Image

An MIT report discovering 95% of AI pilots fail spooked traders. It ought to have spooked C-suite execs as a substitute.

Hello and welcome to Eye on AI…In this edition: DeepSeek drops another impressive model…China tells companies not to buy Nvidia chips…and OpenEvidence scores an impressive result on the medical licensing exam.

Hi, it’s Jeremy here, just back from a few weeks of much needed vacation. It was nice to be able to get a little distance and perspective on the AI news cycle. (Although I did make an appearance on Rana el Kaliouby’s “Pioneers of AI” podcast to discuss the launch of GPT-5. You can check that out here.)

Returning this week, the news has been all about investor fears we’re in an “AI bubble”—and that it is about to either pop or deflate. Nervous investors drove the shares of many publicly-traded tech companies linked to AI-related trades, such as Nvidia, CoreWeave, Microsoft, and Alphabet down significantly this week.

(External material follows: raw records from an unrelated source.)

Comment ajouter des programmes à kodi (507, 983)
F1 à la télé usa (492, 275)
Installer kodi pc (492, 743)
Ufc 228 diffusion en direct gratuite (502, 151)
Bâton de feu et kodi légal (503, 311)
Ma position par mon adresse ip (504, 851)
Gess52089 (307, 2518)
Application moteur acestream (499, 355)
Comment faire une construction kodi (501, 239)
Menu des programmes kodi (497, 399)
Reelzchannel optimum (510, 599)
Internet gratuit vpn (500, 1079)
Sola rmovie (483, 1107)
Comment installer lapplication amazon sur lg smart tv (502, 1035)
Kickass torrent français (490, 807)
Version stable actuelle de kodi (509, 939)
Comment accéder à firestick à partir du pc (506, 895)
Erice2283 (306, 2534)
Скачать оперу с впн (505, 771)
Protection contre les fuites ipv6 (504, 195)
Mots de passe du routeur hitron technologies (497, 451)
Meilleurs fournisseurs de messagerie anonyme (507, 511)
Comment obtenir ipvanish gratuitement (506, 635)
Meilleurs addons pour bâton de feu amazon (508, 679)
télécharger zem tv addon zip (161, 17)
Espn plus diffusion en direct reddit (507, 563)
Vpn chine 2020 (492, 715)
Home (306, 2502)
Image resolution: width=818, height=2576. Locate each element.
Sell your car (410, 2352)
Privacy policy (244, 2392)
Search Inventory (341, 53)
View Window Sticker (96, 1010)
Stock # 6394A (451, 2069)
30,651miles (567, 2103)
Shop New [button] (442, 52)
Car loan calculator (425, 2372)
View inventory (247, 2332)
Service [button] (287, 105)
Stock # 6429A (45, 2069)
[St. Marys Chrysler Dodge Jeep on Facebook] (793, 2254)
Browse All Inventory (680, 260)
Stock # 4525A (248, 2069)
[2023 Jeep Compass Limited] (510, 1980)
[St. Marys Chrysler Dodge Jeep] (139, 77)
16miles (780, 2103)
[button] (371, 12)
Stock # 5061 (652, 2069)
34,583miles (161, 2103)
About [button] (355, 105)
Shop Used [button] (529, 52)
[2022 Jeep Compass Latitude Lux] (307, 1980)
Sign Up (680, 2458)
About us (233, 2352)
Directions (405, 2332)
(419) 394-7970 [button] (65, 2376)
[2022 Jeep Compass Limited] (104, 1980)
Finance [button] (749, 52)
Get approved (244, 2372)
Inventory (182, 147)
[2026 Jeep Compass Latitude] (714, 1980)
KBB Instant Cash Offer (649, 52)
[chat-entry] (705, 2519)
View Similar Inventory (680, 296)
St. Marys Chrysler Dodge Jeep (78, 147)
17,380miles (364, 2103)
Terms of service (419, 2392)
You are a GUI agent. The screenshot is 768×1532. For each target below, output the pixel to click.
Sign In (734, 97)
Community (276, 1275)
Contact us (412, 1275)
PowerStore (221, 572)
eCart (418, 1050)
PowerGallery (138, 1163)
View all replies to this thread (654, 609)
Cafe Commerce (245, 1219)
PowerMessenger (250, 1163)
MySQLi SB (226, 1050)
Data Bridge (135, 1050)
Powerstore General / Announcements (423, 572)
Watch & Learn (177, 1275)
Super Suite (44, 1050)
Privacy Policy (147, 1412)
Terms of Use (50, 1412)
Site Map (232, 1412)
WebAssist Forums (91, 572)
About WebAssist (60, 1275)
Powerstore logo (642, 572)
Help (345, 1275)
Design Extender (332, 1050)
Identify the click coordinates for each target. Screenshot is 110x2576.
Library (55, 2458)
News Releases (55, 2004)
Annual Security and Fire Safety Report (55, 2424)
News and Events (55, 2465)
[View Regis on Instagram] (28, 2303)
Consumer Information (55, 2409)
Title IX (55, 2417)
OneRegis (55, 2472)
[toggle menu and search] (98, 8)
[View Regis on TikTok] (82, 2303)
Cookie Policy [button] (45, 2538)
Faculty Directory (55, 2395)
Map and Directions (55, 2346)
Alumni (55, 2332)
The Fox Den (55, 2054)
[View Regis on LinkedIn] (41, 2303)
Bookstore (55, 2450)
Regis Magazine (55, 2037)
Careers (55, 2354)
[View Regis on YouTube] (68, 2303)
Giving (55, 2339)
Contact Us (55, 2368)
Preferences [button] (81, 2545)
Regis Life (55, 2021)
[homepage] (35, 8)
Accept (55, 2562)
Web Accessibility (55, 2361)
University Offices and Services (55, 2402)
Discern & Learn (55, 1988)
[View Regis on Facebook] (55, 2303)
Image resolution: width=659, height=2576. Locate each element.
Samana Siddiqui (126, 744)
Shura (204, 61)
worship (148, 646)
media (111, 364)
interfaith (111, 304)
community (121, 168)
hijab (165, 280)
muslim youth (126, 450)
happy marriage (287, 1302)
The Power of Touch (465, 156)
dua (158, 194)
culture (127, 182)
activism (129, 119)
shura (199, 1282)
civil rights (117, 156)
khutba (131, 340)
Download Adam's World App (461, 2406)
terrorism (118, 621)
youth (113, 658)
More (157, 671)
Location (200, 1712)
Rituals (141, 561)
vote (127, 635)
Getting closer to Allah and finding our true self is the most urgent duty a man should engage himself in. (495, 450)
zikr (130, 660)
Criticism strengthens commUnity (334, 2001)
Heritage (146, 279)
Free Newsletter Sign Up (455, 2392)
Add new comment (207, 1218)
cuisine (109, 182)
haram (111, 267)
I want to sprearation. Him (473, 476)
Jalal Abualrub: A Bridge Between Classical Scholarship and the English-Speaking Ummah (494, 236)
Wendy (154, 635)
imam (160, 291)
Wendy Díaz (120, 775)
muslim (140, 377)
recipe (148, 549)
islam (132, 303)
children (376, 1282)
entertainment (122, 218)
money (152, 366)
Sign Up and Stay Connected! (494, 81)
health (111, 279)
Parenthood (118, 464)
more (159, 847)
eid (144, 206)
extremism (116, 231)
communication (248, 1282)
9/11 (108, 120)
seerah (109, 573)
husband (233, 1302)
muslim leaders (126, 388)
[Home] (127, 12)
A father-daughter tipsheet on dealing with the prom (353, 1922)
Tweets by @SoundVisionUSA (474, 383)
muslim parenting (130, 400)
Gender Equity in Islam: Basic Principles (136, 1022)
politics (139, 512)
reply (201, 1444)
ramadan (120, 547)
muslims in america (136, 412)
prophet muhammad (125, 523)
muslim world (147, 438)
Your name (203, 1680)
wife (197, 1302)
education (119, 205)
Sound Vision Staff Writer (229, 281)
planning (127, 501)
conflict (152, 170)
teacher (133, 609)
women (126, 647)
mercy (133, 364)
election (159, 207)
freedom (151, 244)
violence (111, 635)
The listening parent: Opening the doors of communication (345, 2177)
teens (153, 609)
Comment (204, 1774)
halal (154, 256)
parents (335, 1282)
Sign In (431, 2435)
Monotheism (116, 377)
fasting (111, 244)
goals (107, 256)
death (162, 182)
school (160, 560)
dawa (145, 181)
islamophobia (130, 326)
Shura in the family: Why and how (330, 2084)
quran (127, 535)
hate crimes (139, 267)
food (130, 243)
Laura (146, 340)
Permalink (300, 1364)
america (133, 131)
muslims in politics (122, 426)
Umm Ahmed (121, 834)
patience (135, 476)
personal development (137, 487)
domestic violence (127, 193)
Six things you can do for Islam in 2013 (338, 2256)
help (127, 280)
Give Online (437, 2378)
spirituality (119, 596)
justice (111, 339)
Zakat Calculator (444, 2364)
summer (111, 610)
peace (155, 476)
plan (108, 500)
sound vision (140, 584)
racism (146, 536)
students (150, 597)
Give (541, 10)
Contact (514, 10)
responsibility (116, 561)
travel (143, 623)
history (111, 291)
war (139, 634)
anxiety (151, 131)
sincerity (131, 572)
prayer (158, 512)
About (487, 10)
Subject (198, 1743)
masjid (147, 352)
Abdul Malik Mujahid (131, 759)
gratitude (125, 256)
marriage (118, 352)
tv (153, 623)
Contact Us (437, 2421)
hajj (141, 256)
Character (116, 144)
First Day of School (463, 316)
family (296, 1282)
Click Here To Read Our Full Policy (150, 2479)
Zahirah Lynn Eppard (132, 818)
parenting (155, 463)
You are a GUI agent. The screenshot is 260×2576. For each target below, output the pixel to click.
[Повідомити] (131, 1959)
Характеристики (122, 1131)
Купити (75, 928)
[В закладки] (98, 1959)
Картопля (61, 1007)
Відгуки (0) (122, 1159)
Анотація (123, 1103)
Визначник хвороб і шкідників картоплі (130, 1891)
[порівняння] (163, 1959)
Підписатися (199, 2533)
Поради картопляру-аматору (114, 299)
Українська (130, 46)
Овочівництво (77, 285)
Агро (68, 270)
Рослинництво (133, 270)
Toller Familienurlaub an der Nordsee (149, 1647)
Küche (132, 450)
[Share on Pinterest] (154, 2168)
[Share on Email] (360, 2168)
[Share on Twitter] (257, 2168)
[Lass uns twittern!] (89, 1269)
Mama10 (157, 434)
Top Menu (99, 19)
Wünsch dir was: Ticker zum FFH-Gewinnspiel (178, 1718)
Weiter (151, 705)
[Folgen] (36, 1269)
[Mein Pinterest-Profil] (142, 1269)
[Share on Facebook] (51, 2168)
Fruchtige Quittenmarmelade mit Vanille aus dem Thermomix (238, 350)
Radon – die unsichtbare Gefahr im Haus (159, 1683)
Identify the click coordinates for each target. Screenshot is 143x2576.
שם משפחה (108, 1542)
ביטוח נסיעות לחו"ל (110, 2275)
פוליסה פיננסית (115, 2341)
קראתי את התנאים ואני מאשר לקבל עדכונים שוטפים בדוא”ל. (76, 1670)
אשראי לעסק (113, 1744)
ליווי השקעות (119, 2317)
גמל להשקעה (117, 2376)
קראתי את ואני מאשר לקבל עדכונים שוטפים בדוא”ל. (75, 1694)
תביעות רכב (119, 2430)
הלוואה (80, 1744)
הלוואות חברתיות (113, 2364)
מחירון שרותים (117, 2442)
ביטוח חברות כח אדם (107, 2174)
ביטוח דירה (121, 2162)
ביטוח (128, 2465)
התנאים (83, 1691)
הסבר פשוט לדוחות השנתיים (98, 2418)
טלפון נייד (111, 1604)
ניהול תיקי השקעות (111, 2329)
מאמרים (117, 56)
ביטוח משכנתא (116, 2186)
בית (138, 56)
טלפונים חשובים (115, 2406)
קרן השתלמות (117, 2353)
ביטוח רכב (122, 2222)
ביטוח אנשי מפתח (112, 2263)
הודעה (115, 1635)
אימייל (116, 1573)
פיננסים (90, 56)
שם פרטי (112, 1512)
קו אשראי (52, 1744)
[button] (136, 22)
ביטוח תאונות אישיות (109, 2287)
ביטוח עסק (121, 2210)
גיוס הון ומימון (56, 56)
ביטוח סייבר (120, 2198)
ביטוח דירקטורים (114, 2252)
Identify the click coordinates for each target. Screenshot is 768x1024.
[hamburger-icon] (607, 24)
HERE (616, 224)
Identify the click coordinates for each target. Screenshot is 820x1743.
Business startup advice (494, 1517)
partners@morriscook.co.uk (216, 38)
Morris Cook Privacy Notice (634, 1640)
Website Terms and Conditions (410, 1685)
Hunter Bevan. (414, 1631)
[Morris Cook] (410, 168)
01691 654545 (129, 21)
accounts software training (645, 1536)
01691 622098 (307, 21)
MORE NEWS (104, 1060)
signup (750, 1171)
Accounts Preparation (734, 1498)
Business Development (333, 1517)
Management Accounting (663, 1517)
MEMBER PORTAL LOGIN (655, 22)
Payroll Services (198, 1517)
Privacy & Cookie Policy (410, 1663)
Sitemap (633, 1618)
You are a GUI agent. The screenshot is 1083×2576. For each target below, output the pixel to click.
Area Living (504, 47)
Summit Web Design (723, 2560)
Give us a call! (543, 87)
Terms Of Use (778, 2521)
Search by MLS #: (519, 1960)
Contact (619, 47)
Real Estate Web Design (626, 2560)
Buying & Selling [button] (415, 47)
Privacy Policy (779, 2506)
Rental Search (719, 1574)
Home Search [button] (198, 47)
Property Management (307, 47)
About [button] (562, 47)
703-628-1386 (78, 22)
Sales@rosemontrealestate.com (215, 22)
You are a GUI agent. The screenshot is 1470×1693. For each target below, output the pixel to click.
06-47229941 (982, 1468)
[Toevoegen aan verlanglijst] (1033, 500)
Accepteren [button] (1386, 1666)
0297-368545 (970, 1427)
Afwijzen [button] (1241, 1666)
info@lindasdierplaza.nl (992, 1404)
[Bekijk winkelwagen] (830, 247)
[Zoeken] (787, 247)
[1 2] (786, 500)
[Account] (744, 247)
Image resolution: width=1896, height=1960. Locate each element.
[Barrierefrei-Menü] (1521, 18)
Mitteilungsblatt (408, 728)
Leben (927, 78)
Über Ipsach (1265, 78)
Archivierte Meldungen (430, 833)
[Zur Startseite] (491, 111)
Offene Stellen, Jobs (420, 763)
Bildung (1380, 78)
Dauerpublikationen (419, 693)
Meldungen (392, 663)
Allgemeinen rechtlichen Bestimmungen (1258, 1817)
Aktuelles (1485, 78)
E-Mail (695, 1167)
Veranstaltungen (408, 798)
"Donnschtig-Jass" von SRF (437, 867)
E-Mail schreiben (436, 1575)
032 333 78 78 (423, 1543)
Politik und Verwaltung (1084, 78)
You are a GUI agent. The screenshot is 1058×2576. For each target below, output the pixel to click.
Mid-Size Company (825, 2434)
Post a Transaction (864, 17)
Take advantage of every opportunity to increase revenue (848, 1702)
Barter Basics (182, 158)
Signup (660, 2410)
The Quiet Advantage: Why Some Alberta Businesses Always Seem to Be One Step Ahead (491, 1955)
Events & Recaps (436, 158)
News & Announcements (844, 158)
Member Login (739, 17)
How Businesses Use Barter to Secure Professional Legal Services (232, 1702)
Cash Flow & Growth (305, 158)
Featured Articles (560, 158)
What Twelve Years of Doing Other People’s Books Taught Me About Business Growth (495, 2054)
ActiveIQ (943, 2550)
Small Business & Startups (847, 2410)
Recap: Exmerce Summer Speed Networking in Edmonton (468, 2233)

To me, one of the clearest signs that we are in a bubble—at least in terms of publicly-traded AI stocks—is the extent to which investors are actively looking for reasons to bail. Take the supposed rationale for this week’s sell-off, which were Altman’s comments that he thought there was an AI bubble in venture-backed, privately-held AI startups and that MIT report which found that 95% of AI pilots fail. Altman wasn’t talking about the public companies that stock market investors have in their portfolios, but traders didn’t care. They chose to only read the headlines and interpret Altman’s remarks broadly. As for that MIT report, the market chose to read it as an indictment of AI as a whole and head for the exits—even though that’s not exactly what the research said, as we’ll see in a moment.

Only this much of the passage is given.